The Wire combined flawless writing and acting with a really propulsive narrative. Treme lacks the narrative, but to my eyes, isn't the lesser for it. It's a part love letter, part eulogy to New Orleans and for me, as an outsider, was enthralling.

I think I read once that when Ridley Scott was making Bladerunner he insisted that all of the shops and market stalls be fully realised, even if the camera only panned over them for half a second. What Ridley Scott was to set design, David Simon is to characters. There is no such thing as a 'supporting cast' in his shows. Everyone matters.
posted by tim_in_oz at 3:42 PM on September 28, 2010 [2 favorites]


Hey, sort of a self-link, but my organization is going to have novelist Yiyun Li read next week. She was one of the few writers on the Macarthur list. Yiyun actually came to the US to attend graduate school in the sciences, but coincidentally took a few creative writing classes for fun--at the Iowa's Writers Workshop. Three books later, she's on the New Yorker's list of top 20 writers under 20.
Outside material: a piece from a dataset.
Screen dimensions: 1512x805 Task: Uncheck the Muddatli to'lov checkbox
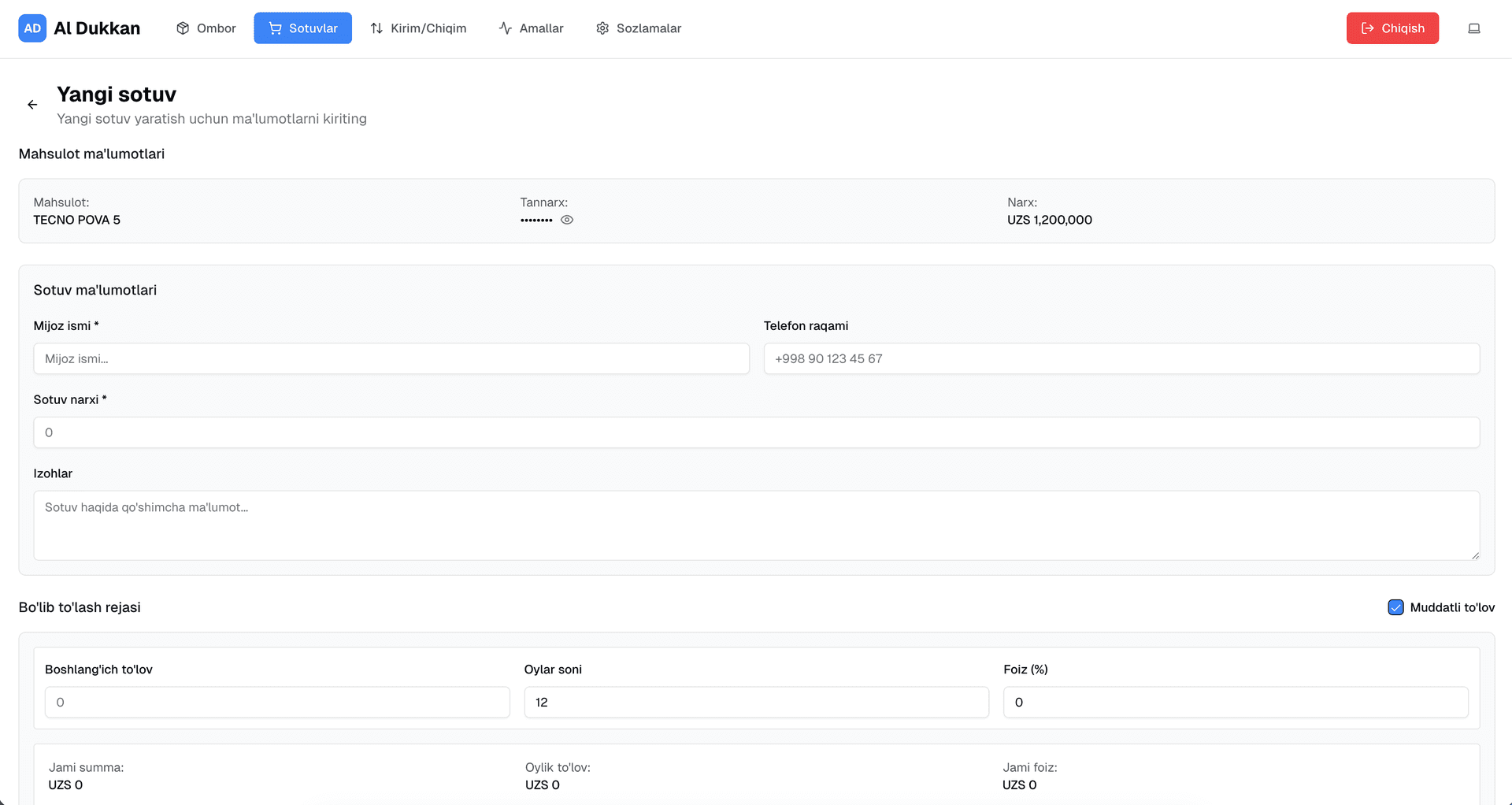[1395, 607]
Anways, the event is on Tuesday, the 5th at The Asian American Writers' Workshop at 7pm. We're at 112 W 27th Street, 6th floor, between 6th and 7th aves in NY.
posted by johnasdf at 4:09 PM on September 28, 2010 [1 favorite]
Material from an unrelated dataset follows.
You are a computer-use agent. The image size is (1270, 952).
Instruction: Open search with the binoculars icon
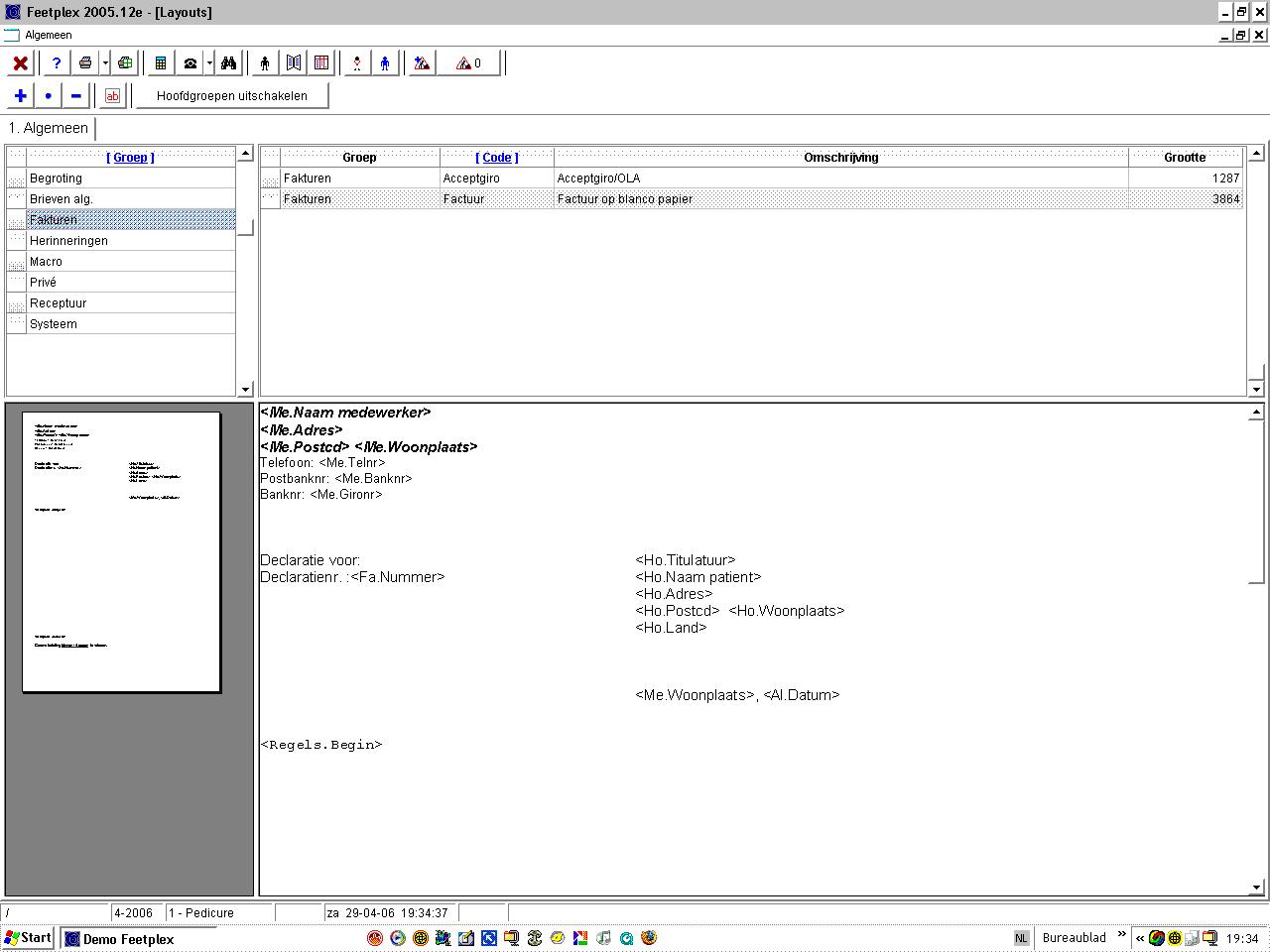228,63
Surprised no one's started linking to info about the other recipients; a big part of the fun of the MacArthur announcement every year is finding out about previously unknown cool people. Here's the shop of winning stonecarver Nicholas Benson.
posted by mediareport at 4:29 PM on September 28, 2010


Oop, sorry, Tesseractive, missed that you linked another.
posted by mediareport at 5:23 PM on September 28, 2010


And yow, Elizabeth Turk's marble sculptures.
posted by mediareport at 5:34 PM on September 28, 2010 [1 favorite]


John Cohen: "Since we seem to agree that he has no need for the money, I wouldn't be surprised if he donated it to a random charity. "

I don't think the genius grant has ever pretended the point was to enrich struggling artists. I always thought the point was underwriting more geniusy stuff.


I know.

That isn't really a response to what I said.

I was just making the observation that it's interesting for people to be moralizing against Simon getting the money, when that might lead to better consequences in the world.

Telling me about the purpose of the genius grant is not really relevant to that point.
posted by John Cohen at 6:14 PM on September 28, 2010


I ended up hating John From Cincinnati as much as the next guy, but I completely disagree here.

I also find Treme completely boring. And I have lived in and write about New Orleans.
posted by liketitanic at 9:34 AM on September 29, 2010


It's also incredibly boring. It's no John from Cincinnati fall from formerly great heights, but's not good.

Heh. I'm probably the only one here who liked John from Cincinnati better than The Wire.

Thanks for the comments on Treme. I'll check out ep2.